*** Supplied text Section Begins ***

# Outside Frame Locomotive Question



## Jeff Livingston (Jan 2, 2008)

It is my understanding that all steam locomotive drivers required counterweights to assist in the conversion of linier motion to rotational motion. Some outside frame locomotives had cast or separately applied weights on the wheel itself, some had independent counterweights fixed to the axles outside the frame and some had a mixture of both. Does anyone know of any engineering reason that one method would be prefered over another or why methods would be mixed? The Oahu Railway's Mikados (similar to the D&RGW K-28s) and the two early Baldwin 2-8-0s (#76 & 98) had counterweights outside the frames fixed to the axles at the main rod connection only. The remaing drivers had counterweights on the spokes. All other outside frame OR&L locomotive counterweights were on the spokes. Just wondering why. 

Jeff Livingston 
Kaneohe, Hawaii


----------



## rkapuaala (Jan 3, 2008)

Jeff, 
I don't know if this is true or not, but it made since to me. Someone told me, or I read (don't remember which) that the weights acted to counter act some of the stress on the connecting pivot points between the rods and the outside axel. Not sure if I explained it right, but any way, it was sort of like you have the pressure of the rods driving against the connector that was sort of cantelevered off the wheel,,, where is with inside frames all that strees was taken up by the wheel itself. 
I figured and probably wrongly so again that the counter weights were reduced on some of the OR&L engines because they were simpled and the connectors weren't subjected to the same amount of force as a compound engine can deliver?


----------



## Jeff Livingston (Jan 2, 2008)

Rick, 

Good possibility. Stress would appear to be transferred from an outside/separate counterweight to the axle vice the wheel structure. But why would one method be chosen over another or mixed? The only compound locomotives simpled by the OR&L were #22 & #31 and they had counterweights on the wheels only. 

Jeff


----------



## armorsmith (Jun 1, 2008)

*** Supplied text Section Ends ***

- Activity a
Copy the forum thread from "Good possibility. Stress" through "(Jun 1, 2008)", swapping "wheel structure" for "wheel casting".
The forum thread and the listing are unrelated material.

*** Data for this task Section Begins ***

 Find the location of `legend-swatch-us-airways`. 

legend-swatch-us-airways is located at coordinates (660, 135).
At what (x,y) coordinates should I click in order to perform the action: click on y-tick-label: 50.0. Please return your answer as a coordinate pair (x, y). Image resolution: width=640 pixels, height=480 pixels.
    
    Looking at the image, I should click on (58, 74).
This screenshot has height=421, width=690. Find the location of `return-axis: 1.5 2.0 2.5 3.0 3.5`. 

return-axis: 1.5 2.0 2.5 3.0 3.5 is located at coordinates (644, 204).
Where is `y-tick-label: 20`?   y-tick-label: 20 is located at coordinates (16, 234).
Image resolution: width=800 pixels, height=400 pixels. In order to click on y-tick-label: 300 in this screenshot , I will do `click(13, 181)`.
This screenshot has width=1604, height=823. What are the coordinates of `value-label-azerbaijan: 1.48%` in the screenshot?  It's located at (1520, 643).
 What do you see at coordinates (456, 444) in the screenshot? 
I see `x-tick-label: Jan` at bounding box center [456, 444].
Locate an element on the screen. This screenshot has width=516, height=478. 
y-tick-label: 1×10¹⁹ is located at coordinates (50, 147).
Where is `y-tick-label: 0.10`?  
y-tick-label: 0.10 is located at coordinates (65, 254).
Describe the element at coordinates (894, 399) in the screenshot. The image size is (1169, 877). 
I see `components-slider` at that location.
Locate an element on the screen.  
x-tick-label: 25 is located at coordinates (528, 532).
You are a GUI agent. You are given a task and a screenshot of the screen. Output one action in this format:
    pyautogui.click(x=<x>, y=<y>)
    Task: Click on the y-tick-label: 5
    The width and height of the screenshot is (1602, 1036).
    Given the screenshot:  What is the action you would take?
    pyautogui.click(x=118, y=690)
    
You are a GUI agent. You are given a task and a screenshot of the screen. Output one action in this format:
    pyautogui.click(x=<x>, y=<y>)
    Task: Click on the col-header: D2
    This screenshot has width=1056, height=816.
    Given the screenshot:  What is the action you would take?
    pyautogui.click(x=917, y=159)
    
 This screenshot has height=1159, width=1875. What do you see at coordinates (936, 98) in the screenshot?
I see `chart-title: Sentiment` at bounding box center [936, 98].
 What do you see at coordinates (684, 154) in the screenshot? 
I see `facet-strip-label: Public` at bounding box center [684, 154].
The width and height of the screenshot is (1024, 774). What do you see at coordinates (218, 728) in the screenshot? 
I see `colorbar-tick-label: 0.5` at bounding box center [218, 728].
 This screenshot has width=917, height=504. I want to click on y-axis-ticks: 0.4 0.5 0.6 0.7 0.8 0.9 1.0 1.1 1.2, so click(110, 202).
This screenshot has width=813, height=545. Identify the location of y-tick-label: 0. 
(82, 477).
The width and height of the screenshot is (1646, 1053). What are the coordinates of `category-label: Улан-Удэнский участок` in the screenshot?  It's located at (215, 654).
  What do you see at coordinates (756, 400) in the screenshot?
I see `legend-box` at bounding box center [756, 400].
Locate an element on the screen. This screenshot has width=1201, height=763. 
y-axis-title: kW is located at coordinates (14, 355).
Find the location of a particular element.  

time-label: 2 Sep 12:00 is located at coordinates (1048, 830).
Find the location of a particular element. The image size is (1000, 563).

*** Data for this task Section Ends ***

- Activity b
Locate every line in the listing that contains the string "resolution" with matching case, and copy each of those lines.

- Final answer a
Good possibility. Stress would appear to be transferred from an outside/separate counterweight to the axle vice the wheel casting. But why would one method be chosen over another or mixed? The only compound locomotives simpled by the OR&L were #22 & #31 and they had counterweights on the wheels only. 

Jeff


----------



## armorsmith (Jun 1, 2008)

- Final answer b
At what (x,y) coordinates should I click in order to perform the action: click on y-tick-label: 50.0. Please return your answer as a coordinate pair (x, y). Image resolution: width=640 pixels, height=480 pixels.
Image resolution: width=800 pixels, height=400 pixels. In order to click on y-tick-label: 300 in this screenshot , I will do `click(13, 181)`.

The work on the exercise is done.